Je sais qu’un jour je voudrai récupérer ces objets. J’aurai envie de les flatter, de les serrer dans mes mains et de me rappeler les souvenirs qui s’y rattachent. Je choisirai sûrement une journée d’automne, il fait trop chaud pour creuser dans la grange l’été et, au printemps, la terre est souvent trop glacée pour se rendre si creux. Un jour, je serai vieille, je déterrerai ces souvenirs et leur trouverai une place de choix dans ma maison. Je les contemplerai aussi longtemps que je le voudrai, les étalerai sur une petite table ou sur le bord d’une fenêtre et j’en ferai un musée. Je termine ma lettre et j’entends encore le bourdonnement des mouches. Elles se posent sur ma fenêtre de chambre et restent là sans

11 juillet 2007 Je n’ai pas attendu l’automne pour creuser. À mon arrivée, j’ai constaté que la grange avait été démolie. Il a été difficile de bien cartographier le terrain. Après une heure à gratter la terre, ma pelle s’est heurtée contre le côté droit de la boîte. Je me suis empressée de la déterrer avec mes mains et je suis rentrée dans la maison. C’est un jeu d’enfant qui m’amuse, une idée de petite fille d’avoir caché ces choses-là.

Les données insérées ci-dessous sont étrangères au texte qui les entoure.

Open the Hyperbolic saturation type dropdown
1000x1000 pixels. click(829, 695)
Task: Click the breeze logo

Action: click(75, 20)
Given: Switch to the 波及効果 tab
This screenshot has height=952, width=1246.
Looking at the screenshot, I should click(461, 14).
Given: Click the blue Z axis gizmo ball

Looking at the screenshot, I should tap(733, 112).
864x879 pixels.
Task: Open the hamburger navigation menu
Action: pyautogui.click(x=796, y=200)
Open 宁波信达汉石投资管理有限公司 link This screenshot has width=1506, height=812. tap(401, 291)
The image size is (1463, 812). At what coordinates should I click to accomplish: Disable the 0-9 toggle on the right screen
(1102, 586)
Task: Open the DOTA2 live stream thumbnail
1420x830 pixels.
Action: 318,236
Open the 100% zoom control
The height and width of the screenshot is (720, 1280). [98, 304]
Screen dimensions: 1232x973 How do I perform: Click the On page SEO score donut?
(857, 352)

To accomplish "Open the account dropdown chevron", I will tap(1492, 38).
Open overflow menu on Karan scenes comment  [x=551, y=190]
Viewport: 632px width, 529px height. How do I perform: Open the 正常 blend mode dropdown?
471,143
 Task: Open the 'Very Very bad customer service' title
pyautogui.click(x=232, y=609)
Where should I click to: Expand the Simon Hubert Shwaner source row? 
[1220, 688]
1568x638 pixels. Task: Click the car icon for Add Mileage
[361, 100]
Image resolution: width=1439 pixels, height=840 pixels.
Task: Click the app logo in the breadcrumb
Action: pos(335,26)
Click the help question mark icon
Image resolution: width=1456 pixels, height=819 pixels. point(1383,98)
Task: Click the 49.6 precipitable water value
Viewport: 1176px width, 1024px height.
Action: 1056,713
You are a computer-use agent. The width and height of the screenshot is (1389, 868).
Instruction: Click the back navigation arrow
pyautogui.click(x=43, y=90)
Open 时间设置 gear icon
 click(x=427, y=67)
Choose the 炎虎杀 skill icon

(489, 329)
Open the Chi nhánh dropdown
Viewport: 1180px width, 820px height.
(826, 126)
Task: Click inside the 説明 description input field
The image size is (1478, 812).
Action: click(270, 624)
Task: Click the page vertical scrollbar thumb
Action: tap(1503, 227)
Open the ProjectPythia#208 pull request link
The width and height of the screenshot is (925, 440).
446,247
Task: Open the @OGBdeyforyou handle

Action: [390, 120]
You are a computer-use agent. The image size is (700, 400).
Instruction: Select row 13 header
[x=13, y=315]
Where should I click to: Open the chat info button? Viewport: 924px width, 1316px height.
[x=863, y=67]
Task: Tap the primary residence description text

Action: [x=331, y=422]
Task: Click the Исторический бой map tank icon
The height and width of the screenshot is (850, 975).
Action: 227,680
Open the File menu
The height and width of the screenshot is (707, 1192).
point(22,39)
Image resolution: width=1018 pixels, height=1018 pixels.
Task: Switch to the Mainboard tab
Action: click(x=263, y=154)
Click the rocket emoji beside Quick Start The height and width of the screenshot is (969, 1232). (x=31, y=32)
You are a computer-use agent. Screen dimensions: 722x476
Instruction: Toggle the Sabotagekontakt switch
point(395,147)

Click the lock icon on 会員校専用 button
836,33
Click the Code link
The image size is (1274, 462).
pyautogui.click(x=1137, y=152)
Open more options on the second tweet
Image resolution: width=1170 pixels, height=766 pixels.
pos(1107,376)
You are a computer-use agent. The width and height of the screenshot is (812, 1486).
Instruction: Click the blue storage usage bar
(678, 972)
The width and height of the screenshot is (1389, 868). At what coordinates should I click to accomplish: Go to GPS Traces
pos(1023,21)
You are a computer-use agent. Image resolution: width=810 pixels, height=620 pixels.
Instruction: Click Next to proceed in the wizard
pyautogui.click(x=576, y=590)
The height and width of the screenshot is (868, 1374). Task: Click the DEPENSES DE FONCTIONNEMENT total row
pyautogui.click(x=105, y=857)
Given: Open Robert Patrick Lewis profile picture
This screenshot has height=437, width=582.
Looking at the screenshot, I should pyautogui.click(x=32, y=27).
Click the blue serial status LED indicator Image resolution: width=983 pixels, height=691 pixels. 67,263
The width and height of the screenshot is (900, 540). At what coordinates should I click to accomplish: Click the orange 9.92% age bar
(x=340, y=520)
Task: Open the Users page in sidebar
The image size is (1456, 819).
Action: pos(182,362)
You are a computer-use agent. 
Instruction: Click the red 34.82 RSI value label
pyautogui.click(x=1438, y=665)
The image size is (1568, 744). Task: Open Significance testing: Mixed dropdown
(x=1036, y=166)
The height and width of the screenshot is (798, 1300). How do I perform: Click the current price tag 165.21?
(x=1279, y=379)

J’ai posé la boîte devant moi. Elle a taché le napperon sur lequel elle attendait d’être ouverte. Mes doigts se sont crispés d’excitation en faisant glisser le loquet de cuivre. Pendant un instant j’ai douté. Je ne savais plus si je voulais retrouver son contenu. Je prévoyais la déterrer, mais pas obligatoirement l’ouvrir. J’ai pensé à ce que je pourrais faire avec ces objets une fois la boîte ouverte et ma curiosité a pressé les choses. J’ai tiré sur le loquet sans avoir de plan précis. Au fond de la boîte traînaient quelques grains de sable. Ce devait être ceux qui restaient sur le coquillage qui étaient tombés. La photo de ma mère était intacte. Je pensais la retrouver gondolée et abîmée, mais il n’en était rien. J’ai eu un serrement au cœur en voyant son visage. Ses yeux me manquent. J’ai fixé quelques minutes le bracelet avant de refermer le couvert. Il me semblait intact et son bleu était toujours le même. Je n’ai pas osé le glisser sur mon poignet. C’est dans une boîte scellée qu’il me semble être le mieux.